Wie lange müssen Sie bleiben, damit Kaufen günstiger als Mieten werden kann?

2026-07-19

„Mindestens zehn Jahre halten“ vermischt eine steuerliche Frist mit einer Kostenrechnung. Kaufnebenkosten, Zinsbindung, Restschuld, nicht umlagefähiges Hausgeld, Sanierung und Vorfälligkeitsentschädigung unterscheiden sich je Objekt und Vertrag. Das Break-even-Jahr muss deshalb aus den eigenen Zahlungsströmen entstehen.

Die Berechnung simuliert einen Verkauf nach jedem vollen Jahr.

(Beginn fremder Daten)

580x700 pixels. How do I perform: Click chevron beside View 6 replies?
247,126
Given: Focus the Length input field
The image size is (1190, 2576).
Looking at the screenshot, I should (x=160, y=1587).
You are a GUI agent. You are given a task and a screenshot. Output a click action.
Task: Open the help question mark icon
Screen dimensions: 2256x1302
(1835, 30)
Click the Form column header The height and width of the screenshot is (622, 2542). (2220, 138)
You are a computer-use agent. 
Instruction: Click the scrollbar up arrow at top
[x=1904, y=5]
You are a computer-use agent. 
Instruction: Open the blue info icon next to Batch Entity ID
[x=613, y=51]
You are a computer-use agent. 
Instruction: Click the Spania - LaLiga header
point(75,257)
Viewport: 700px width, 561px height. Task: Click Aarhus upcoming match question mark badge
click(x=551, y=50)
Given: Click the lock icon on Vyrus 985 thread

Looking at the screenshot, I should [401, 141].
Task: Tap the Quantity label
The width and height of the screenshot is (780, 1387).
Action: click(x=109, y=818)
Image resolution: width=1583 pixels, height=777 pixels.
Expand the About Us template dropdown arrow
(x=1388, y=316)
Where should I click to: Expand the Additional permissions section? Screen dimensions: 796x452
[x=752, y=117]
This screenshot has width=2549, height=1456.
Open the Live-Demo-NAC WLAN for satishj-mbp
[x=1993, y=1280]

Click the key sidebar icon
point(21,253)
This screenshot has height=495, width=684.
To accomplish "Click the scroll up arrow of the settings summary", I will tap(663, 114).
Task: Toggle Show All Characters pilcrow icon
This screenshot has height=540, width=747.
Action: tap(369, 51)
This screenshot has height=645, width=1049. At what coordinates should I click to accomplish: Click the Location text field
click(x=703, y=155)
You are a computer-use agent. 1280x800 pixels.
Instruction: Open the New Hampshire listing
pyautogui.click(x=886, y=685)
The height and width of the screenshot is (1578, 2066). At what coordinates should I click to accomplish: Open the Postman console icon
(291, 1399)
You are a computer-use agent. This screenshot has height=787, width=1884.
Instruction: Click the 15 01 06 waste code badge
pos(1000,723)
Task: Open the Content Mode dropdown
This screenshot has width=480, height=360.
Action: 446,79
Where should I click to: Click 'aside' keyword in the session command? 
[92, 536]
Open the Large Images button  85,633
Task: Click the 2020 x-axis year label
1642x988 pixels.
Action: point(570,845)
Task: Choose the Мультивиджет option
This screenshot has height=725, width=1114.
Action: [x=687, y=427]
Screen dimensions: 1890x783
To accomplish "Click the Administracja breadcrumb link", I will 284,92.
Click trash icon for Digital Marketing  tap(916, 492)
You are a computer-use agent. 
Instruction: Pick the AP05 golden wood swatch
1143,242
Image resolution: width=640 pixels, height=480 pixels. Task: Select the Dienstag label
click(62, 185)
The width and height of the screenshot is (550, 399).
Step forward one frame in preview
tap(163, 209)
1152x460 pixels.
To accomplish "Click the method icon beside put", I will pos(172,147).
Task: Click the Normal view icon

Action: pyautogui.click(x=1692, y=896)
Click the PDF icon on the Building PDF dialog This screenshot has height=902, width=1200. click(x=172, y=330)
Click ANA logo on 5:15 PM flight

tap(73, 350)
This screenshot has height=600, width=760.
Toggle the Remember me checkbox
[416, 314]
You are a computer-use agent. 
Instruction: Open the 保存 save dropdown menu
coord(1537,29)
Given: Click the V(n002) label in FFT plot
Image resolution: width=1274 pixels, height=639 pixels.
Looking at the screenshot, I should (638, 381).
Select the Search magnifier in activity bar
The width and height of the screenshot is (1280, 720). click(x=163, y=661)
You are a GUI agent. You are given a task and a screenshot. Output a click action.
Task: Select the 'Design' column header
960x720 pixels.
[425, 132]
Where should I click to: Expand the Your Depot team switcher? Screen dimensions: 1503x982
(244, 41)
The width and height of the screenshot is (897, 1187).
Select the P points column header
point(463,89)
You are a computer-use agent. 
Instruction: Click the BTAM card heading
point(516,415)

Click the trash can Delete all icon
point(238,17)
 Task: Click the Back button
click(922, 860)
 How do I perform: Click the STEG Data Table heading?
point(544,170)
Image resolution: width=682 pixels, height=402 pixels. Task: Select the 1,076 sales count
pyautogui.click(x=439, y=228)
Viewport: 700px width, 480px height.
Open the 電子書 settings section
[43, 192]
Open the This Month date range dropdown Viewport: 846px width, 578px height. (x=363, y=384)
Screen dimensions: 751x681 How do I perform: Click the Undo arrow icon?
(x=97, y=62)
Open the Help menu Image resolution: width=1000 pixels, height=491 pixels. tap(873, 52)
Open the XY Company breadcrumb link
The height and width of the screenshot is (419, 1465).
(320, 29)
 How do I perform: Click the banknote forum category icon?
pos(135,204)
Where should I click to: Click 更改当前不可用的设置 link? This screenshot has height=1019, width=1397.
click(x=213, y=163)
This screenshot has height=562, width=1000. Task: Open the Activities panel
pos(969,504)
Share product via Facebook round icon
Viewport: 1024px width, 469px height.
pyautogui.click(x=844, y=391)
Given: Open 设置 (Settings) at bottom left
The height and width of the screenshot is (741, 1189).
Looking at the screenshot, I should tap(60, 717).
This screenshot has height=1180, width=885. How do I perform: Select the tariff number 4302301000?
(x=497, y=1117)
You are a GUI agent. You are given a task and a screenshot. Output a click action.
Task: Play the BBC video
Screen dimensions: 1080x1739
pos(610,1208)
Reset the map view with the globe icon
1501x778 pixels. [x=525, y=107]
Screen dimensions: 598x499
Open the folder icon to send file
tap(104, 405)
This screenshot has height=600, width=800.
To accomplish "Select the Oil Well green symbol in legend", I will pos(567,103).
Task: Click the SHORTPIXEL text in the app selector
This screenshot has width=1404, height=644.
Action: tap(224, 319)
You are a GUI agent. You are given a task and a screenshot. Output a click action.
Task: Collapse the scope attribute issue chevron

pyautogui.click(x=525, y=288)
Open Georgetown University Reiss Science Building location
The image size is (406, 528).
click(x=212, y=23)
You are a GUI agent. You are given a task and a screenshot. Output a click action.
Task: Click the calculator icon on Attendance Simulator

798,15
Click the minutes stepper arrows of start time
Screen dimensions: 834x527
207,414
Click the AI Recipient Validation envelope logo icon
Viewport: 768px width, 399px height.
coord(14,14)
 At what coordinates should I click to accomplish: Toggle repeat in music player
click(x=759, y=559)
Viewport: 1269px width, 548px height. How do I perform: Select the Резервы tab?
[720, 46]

Wird der Schnittpunkt innerhalb der realistischen Haltedauer nicht erreicht, bleibt genau das die Antwort; eine höhere Wertsteigerung darf nicht nur zur Ergebnissteuerung eingetragen werden.

Kurzantwort

Es gibt keine allgemeine Haltedauer, ab der Kaufen günstiger als Mieten ist. Das Break-even-Jahr ist der erste angenommene Verkaufszeitpunkt, an dem die Netto-Kaufkosten — Eigenkapital, Nebenkosten, Raten, Eigentümerkosten und Verkauf abzüglich Nettoerlös — die Nettomietkosten nach Ertrag des nicht eingesetzten Anfangskapitals nicht mehr übersteigen. Im transparenten Beispiel liegt dieser Punkt erst im Jahr 19; bei unverändertem Immobilienwert wird er innerhalb von 30 Jahren nicht erreicht.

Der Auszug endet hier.